• Your task:
Only the text of the entries below should appear in your exact transcription; leave out every picture.

Stored data:
====

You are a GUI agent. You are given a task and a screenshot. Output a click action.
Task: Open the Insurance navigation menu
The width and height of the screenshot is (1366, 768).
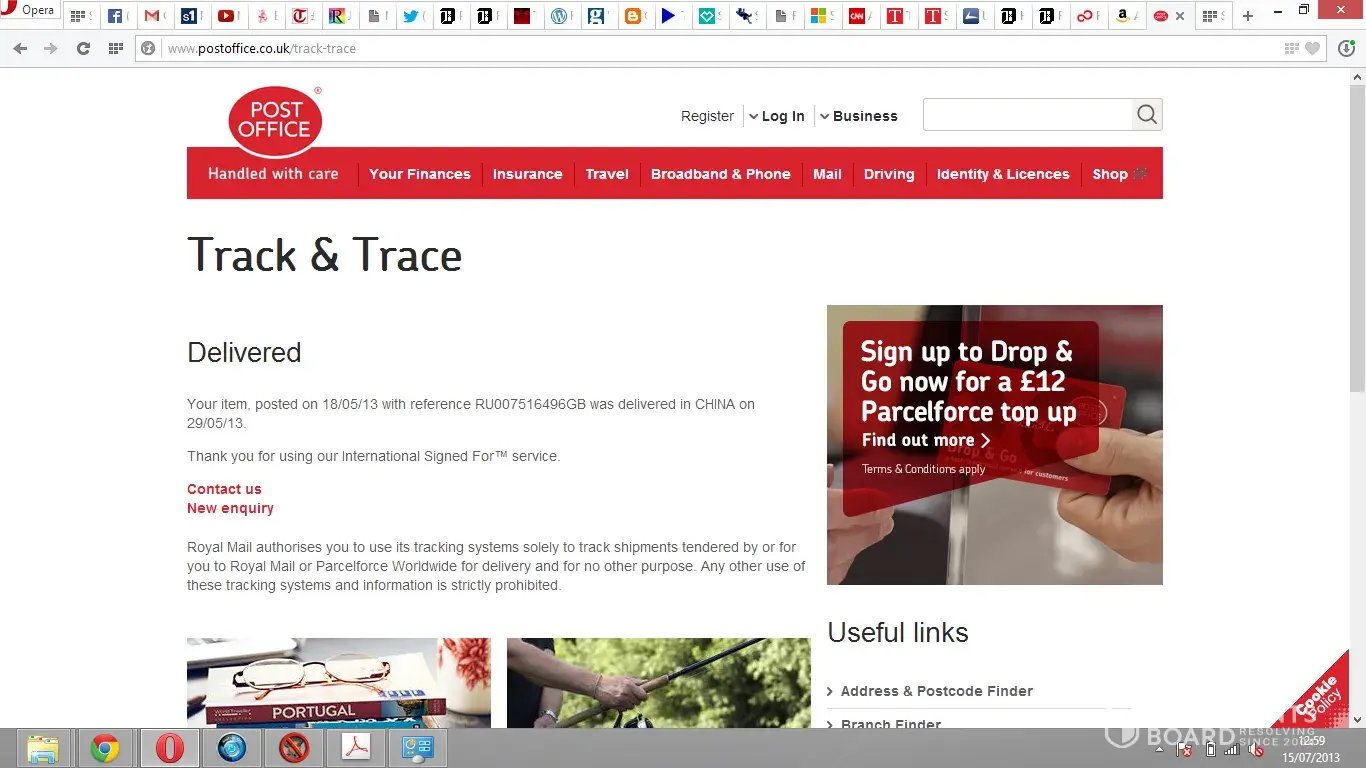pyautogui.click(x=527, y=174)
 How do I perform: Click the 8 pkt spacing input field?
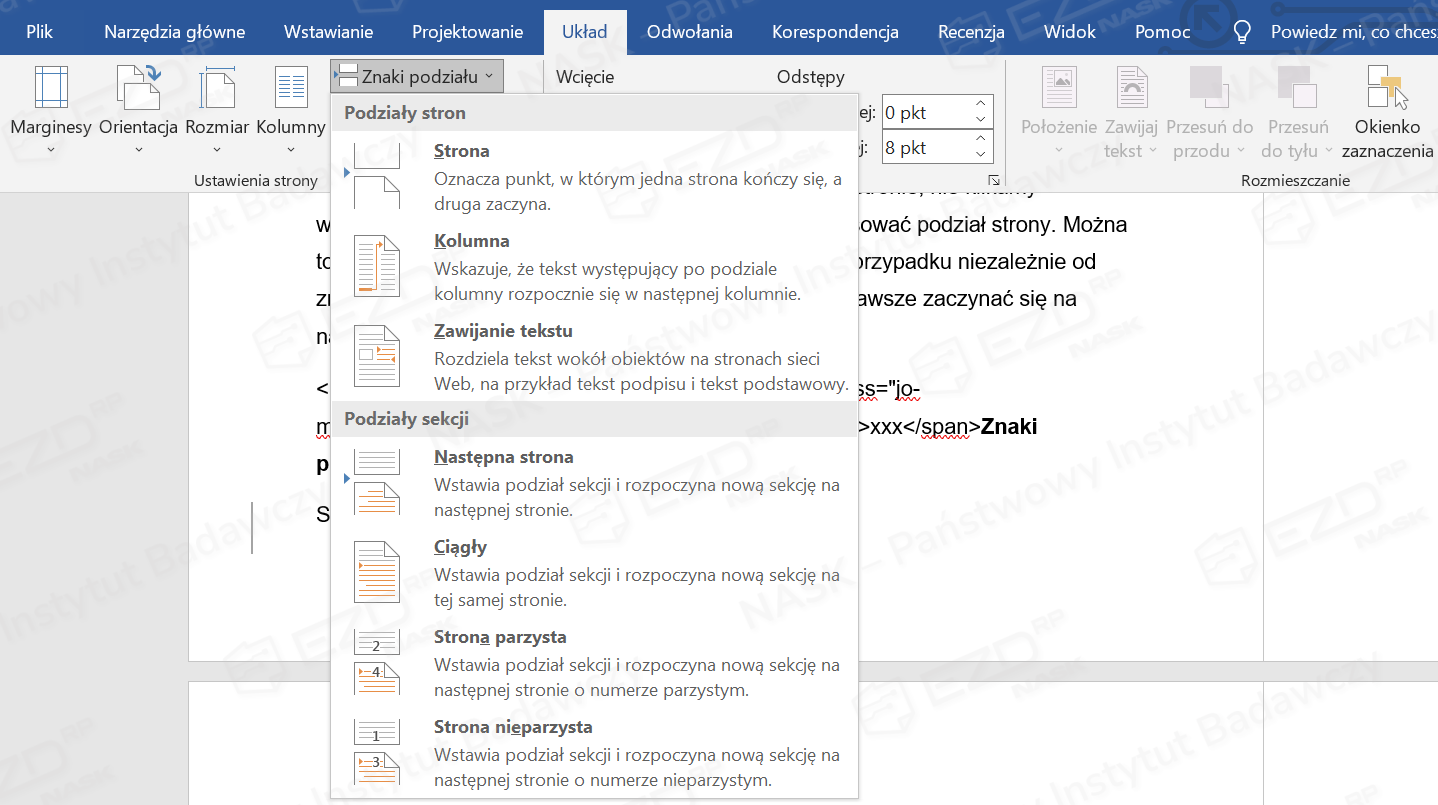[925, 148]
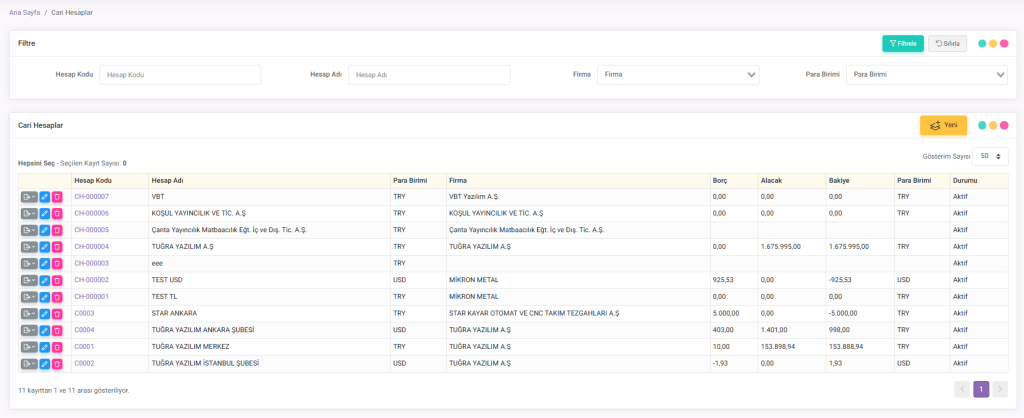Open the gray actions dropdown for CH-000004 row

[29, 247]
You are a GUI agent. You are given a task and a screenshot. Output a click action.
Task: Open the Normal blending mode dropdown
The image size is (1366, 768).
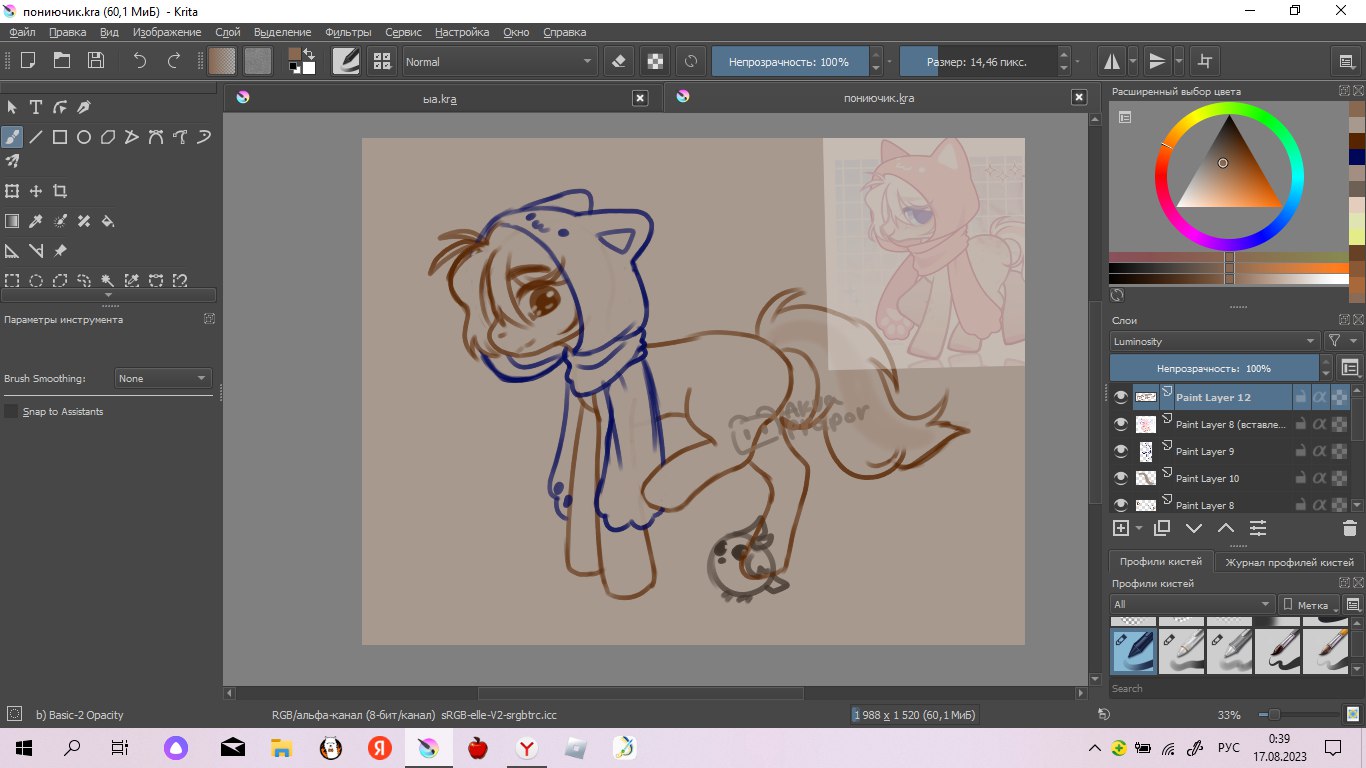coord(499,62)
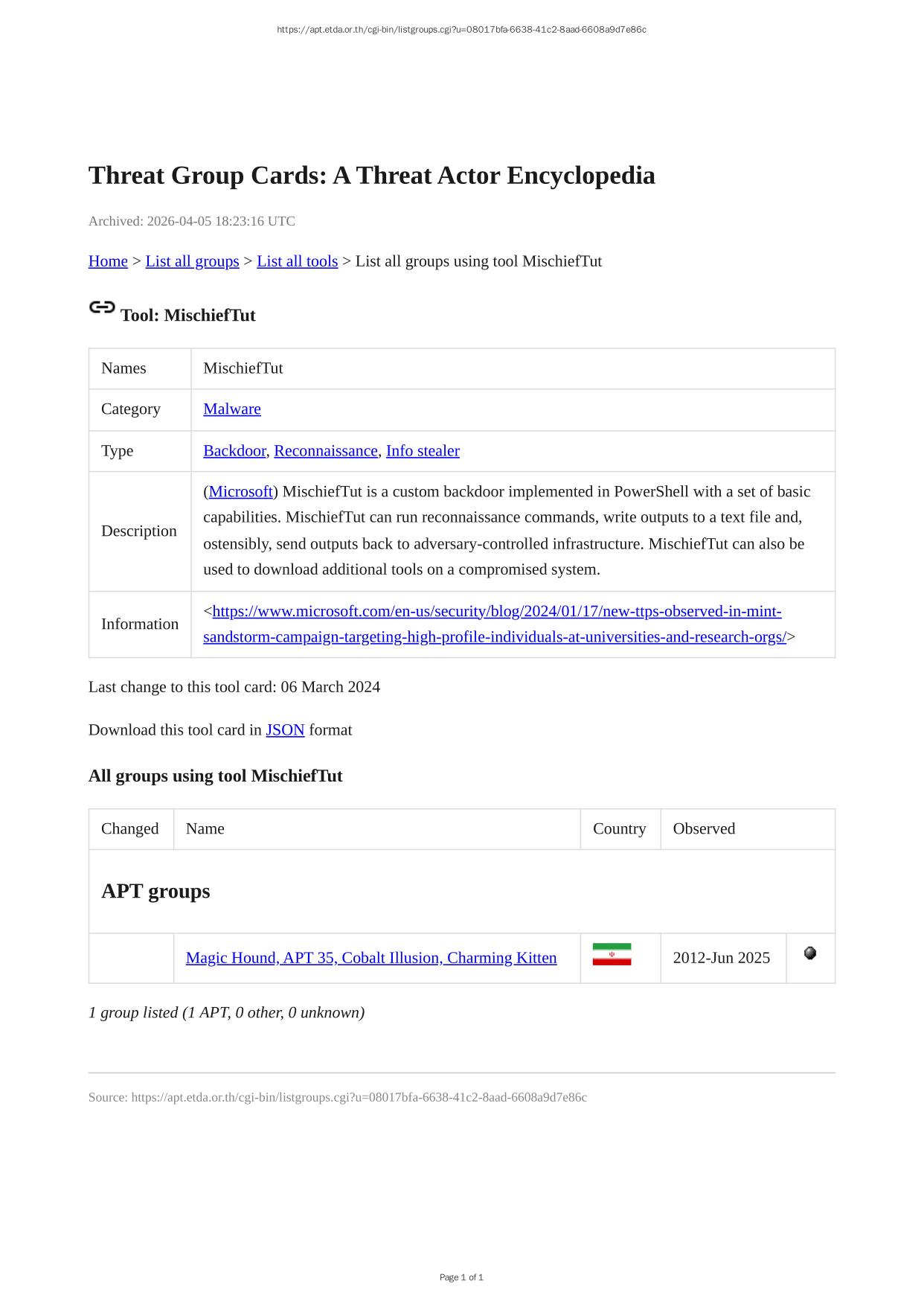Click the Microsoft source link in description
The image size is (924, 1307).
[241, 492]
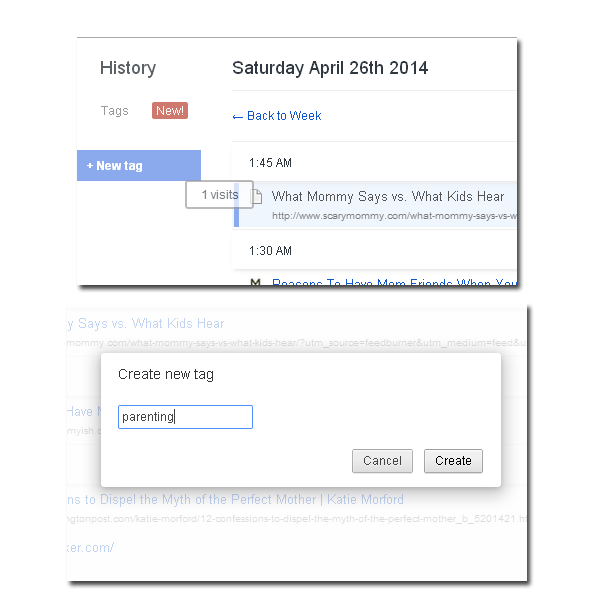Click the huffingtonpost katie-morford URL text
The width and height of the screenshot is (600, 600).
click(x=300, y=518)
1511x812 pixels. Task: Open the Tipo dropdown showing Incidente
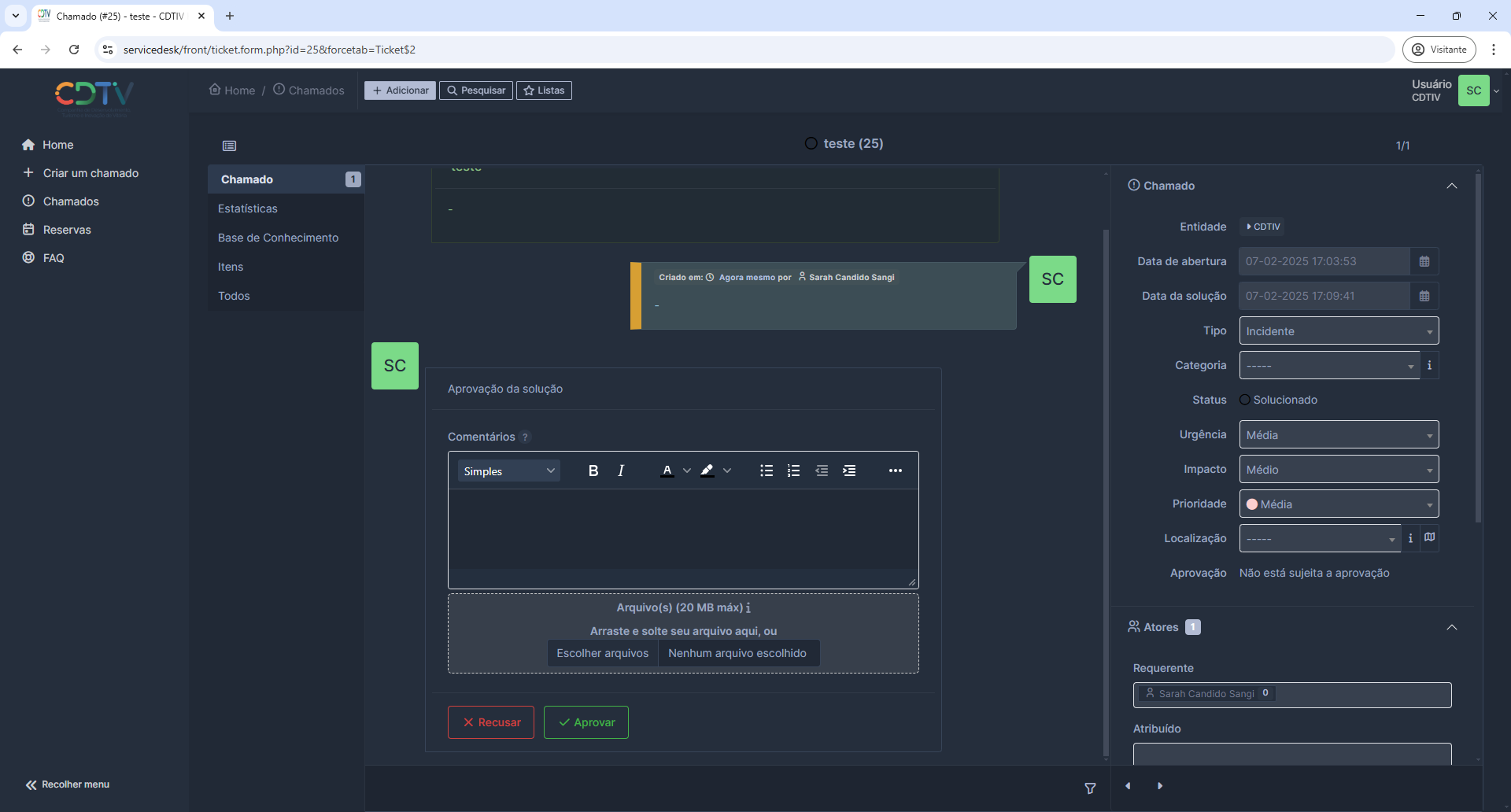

====

• Response to the task:
You are a GUI agent. You are given a task and a screenshot. Output a click action.
Task: Open the Insurance navigation menu
The width and height of the screenshot is (1366, 768).
pyautogui.click(x=527, y=174)
 How do I perform: Click the 8 pkt spacing input field?
[925, 148]
Open the gray actions dropdown for CH-000004 row

[29, 247]
You are a GUI agent. You are given a task and a screenshot. Output a click action.
Task: Open the Normal blending mode dropdown
The image size is (1366, 768).
coord(499,62)
Click the Microsoft source link in description
The image size is (924, 1307).
[241, 492]
Click the huffingtonpost katie-morford URL text
The width and height of the screenshot is (600, 600).
click(x=300, y=518)
1511x812 pixels. Task: Open the Tipo dropdown showing Incidente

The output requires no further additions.